The day lay like an open book in front of her, without any pretension. With astonishment, Maria noticed that it did not make her nervous or twitchy. She took the coffee cup in both hands. It was one of those painted enamel cups, which she had already known from childhood days. Slowly the memories came back, the memories of so many indescribable days that she could spend here.

“Aunt Magdalena,” she finally said, after she had enjoyed the first sips and felt the warmth flow through her, “Why did you invite me?”

“Because I wanted you to be there,” Magdalena said briefly felt that it was too little, so she added, “A few years ago my husband died. Not unpredictable. He was 97 and the heart became weak. One morning, it was a couple of days after Christmas, he took me by the hand and we went for a round together. This morning he took leave of his home and me, before he slept quietly and no longer awoke. Since then, I have managed the farm alone, and more and more your image has appeared in me. You were such an inquisitive, cosmopolitan little girl, at that time, in the summer you could spend with us. It was for me one of the most beautiful summers I remember. And in my life there were many summers.

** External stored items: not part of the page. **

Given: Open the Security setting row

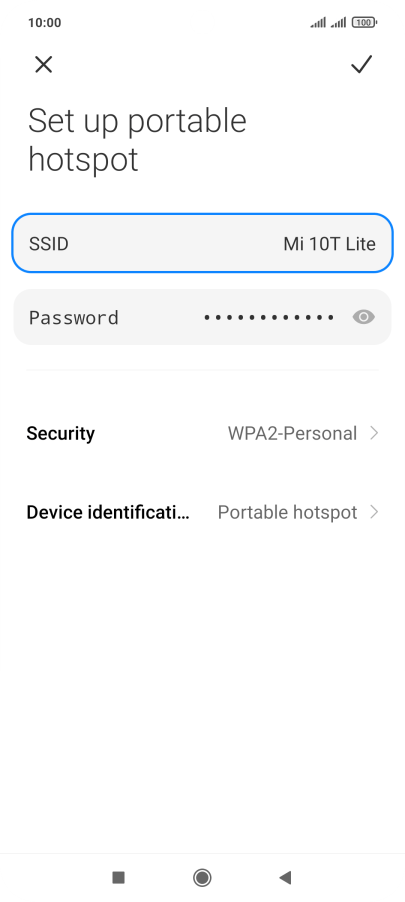Looking at the screenshot, I should point(202,433).
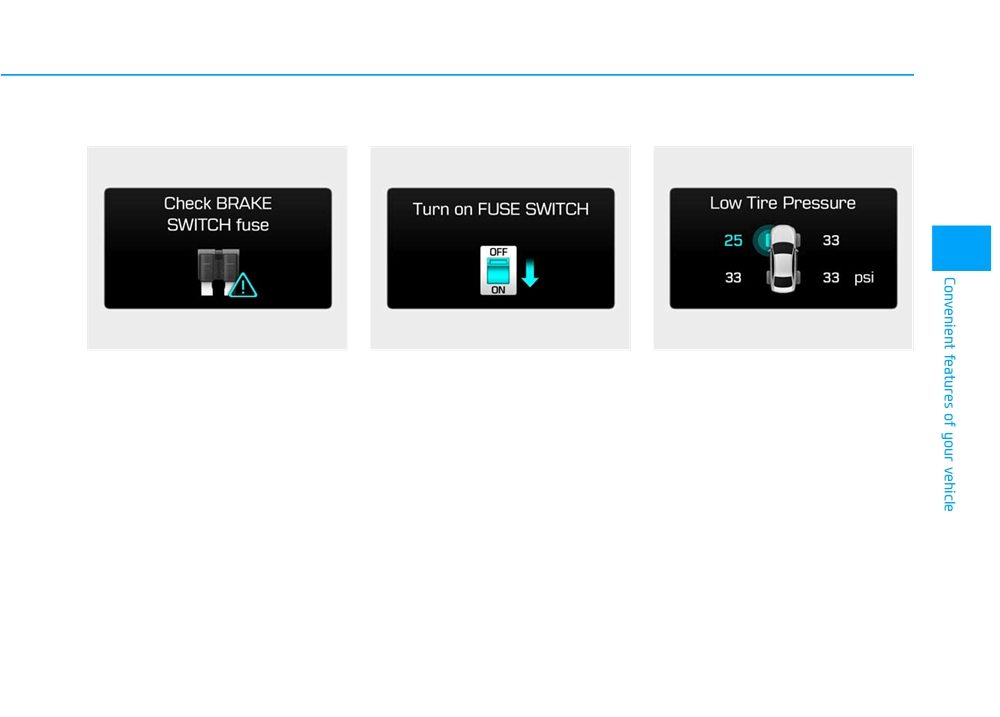The image size is (1000, 717).
Task: Click the Low Tire Pressure heading
Action: [x=783, y=203]
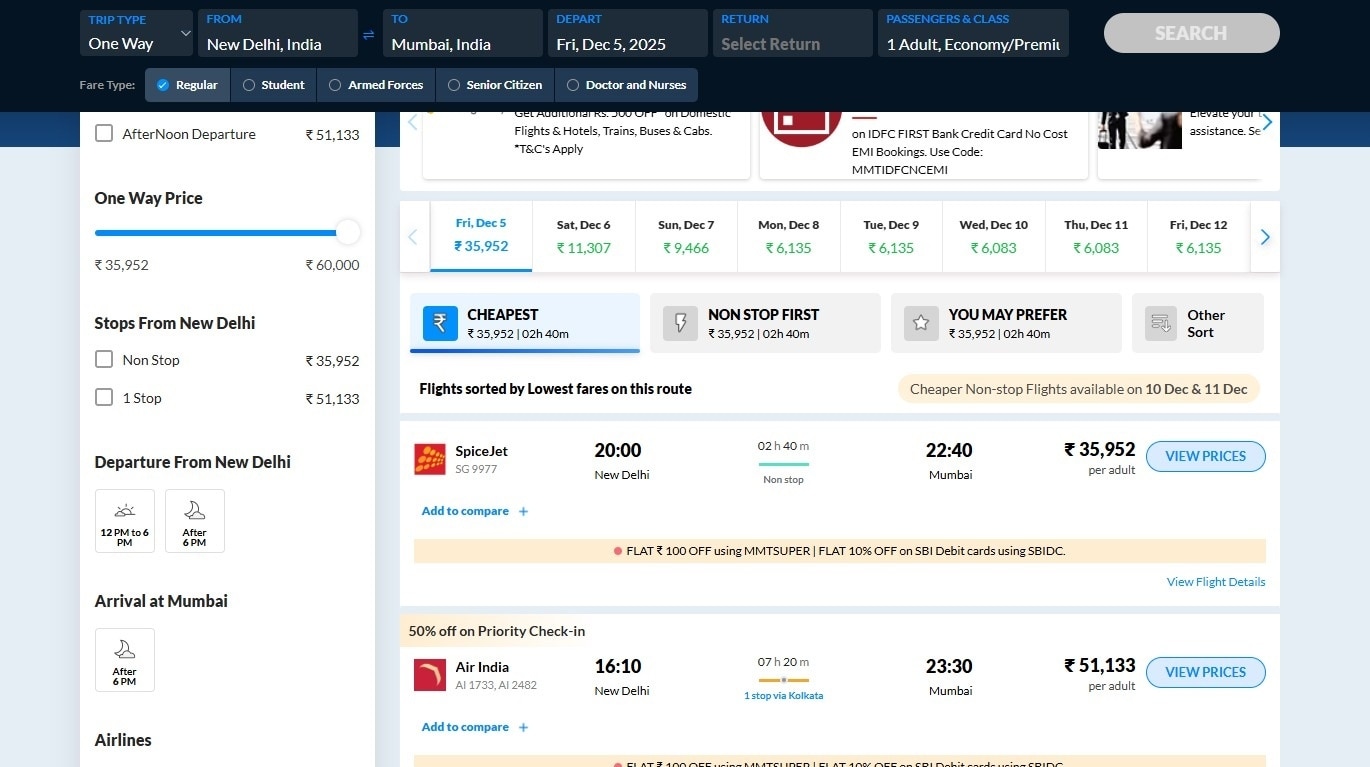This screenshot has height=767, width=1370.
Task: Open the Passengers & Class selector
Action: click(x=972, y=33)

As much as I wish you could stay, you had to leave, because this autumn you came to school. It was a sad farewell when your mother repeated you. ”
“But why now?” Maria asked persistently, feeling like the images of this summer came to life again. It really seemed to be a happy summer.
“Because I knew it was time. Maybe it was just a clue, but it’s nice you’re there,” said Magdalena.

The memories led her to the day when Mary was taken away into domestic activities, where she baked and cooked, decorated the room for the coming festivities, so that she did not feel the time and also the absence of things from which she hitherto thought that she absolutely needed them, and while she devoted herself to these activities with firefighters, the little boat was set on the weaving frame to add a new series to the image of her life, and it was the second day of Advent. It was the beginning of a road, as far as it could be seen, a narrow path that branched off from the main road, which had dominated the picture so far, straight and stringent. Where did it lead?